How to create a managed policy in cloudformation that allows lambda access to all s3 containers in an aws environment

Question

I'm trying to create a managed policy for a lambda that allows it access to all s3 buckets in my environment. This lambda basically scans the contents of each bucket and keys any object with the prefix archive/ if it older than thirty days. I'm trying to create the policy in cloudformation but I keep getting a error when packaging that an end of the stream or document separator is expected. I know this is a yaml error but not sure exactly how to correct it.
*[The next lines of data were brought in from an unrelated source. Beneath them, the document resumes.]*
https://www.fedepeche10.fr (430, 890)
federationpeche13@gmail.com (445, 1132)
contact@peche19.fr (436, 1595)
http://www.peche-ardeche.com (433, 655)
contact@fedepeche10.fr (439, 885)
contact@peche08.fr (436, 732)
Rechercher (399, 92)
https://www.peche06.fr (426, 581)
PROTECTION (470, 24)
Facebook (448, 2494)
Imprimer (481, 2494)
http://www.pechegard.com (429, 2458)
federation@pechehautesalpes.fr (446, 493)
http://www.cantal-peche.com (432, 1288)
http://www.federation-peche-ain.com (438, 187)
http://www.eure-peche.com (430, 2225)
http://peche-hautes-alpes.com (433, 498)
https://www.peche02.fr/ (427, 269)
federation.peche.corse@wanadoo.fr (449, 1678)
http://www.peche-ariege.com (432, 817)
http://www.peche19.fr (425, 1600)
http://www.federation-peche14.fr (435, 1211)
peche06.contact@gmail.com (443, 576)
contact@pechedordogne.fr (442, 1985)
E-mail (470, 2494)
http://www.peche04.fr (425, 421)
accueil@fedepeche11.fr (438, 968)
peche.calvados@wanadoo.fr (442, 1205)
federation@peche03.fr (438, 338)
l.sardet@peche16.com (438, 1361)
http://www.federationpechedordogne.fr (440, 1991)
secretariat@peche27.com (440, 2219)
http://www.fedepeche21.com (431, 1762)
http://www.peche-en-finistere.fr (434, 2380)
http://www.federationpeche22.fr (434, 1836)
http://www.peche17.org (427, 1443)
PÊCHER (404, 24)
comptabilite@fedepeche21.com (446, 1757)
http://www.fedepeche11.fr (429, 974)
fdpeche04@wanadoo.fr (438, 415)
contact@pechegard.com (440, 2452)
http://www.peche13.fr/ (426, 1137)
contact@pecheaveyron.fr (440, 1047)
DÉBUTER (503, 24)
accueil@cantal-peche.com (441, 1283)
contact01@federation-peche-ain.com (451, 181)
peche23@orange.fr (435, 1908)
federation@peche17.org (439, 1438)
 LambdaArchiveAccessPolicy:
    Type: AWS::IAM::ManagedPolicy
    Properties:
      ManagedPolicyName: LambdaArchiveAccessPolicy
      Description: Policy for allowing lambda to access s3 containers
      PolicyDocument:
        Version: 2012-10-17
        Statement:
          Effect: Allow
          Action: 's3:*'
          Resource: !Sub 'arn:aws:s3:::*'

I suspect how I am defining the resource is wrong. I'd appreciate any guidance or suggestions

Answer 1

As per the YAML specification here , spacing is important in YAML files, and more specifically:

All sibling nodes must use the exact same indentation level.

In your YAML your first line is indented three spaces, but subsequent indentation is only 2 spaces. Correct the spacing by one and you will resolve your issue.